La pression peut-elle bloquer l’inspiration ?

Bachar Mar-Khalifé – Beaucoup de choses peuvent bloquer une personne et pas juste son inspiration, qui peut bloquer son être. La pression des sociétés dans lesquelles nous vivons est quelque chose de mortel, dans le sens le plus négatif qu’il soit. Être mort sans l’être, oublier la vie, la conscience d’être, d’entendre, de respirer, oublier le silence. Personnellement, ce qui me bloque le plus est la médiocrité des choses qu’on côtoie, que ce soit la télévision, les gens, mes semblables… Le seul moyen de me protéger de ça, c’est de me taire, me retirer et regarder les plantes pousser.

Un philosophe qui vous a inspiré ?

Bachar Mar-Khalifé – Nietzsche me passionne par sa folie, Vladimir Jankélévitch aussi. C’est un philosophe qui a admirablement parlé de la mort. Je ne l’ai pas connu personnellement, mais via une pièce de théâtre que j’ai joué et qui s’appelait Les morts qui touchent. Tous les philosophes et les poètes ont parlé de la mort. C’est le sujet ultime qui ne peut qu’inspirer quelque chose de sincère et simple. L’amour de la mort de certains écrivains comme Hemingway ou Deleuze n’est pas anodine. Ce n’est pas la vision de la mort qu’on voit à la télévision, vision exécrable de l’homme qui tue l’homme dans une violence inouïe.

L’inspiration vient-elle avec la quiétude ou de l’angoisse ?

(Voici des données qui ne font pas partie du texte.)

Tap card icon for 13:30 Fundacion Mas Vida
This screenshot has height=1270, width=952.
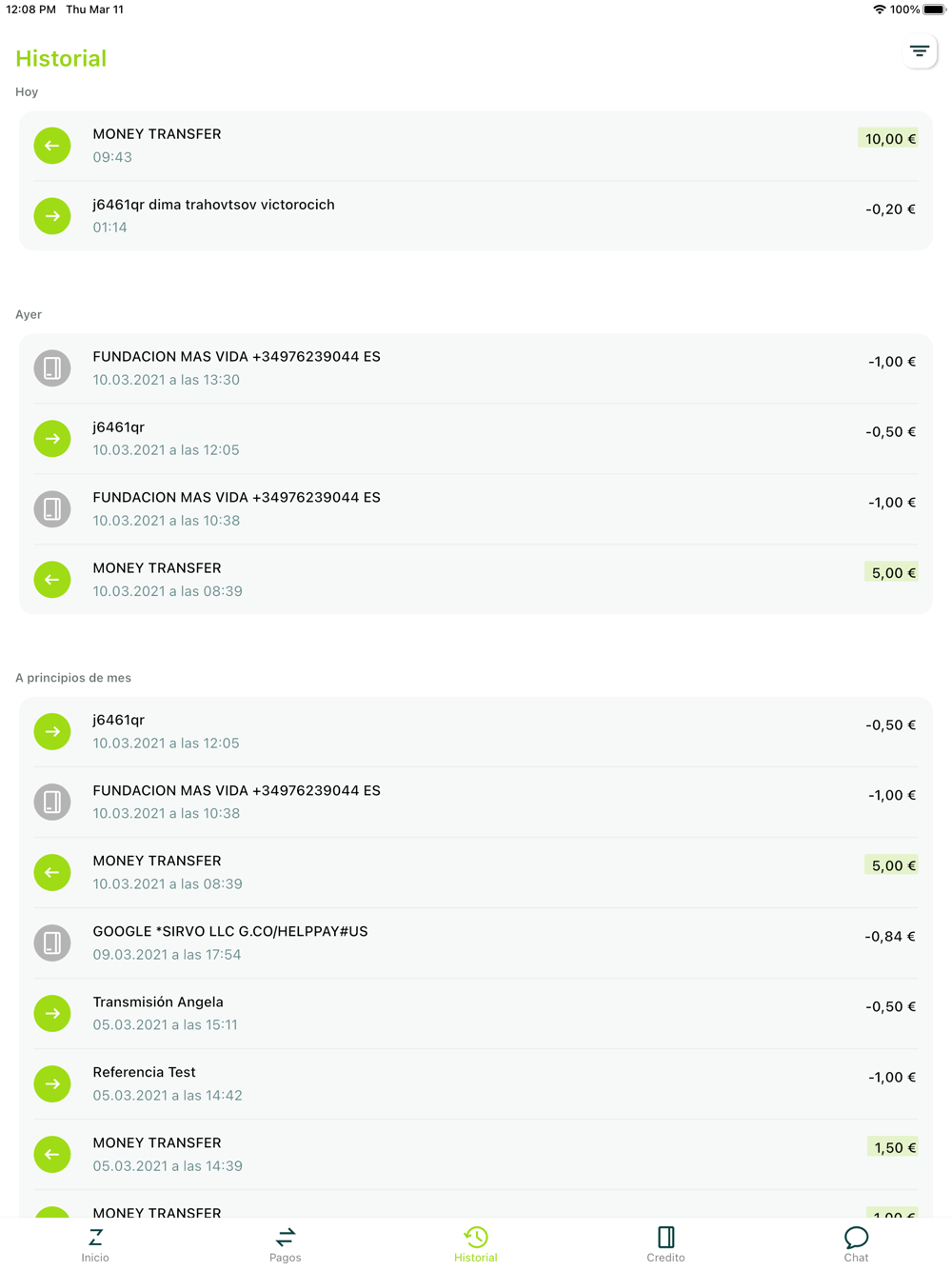click(52, 368)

Bachar Mar-Khalifé – L’angoisse est une énergie qui permet de créer. Être serein ne permet pas de créer quelque chose à mon sens. Le besoin de créer vient essentiellement de cette angoisse. Si je cours après cette inspiration, ça ne peut pas marcher, j’arrêterai la musique le jour où je serai serein.

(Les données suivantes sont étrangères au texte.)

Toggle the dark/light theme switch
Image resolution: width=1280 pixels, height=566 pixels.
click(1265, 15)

Le moment de la journée qui vous inspire le plus ?

Bachar Mar-Khalifé – Le matin joue un rôle particulier. Le réveil est central, c’est le moment où j’ai envie d’écouter de la musique par exemple, c’est le moment où je travaille le mieux. Peut-être n’est ce qu’une question de forme, car après tout, je me fatigue au fil des heures.

Vous puisez votre inspiration dans le passé ou de ce qui n’existe pas encore ?

Bachar Mar-Khalifé – Ni l’un, ni l’autre. Je suis vraiment attaché au moment présent. Evidemment, je me nourris inconsciemment du passé. L’avenir m’angoisse terriblement parce qu’il m’échappe complètement. Le seul moment où je peux faire quelque chose, c’est l’instant présent. Pendant un concert par exemple, j’ai cette attente naïve que le public va vivre ce moment exactement comme moi je vais le vivre. On ne peut pas tous avoir la même énergie mais quand on la ressent, c’est jouissif. J’ai l’impression qu’il n’y a rien avant et rien après.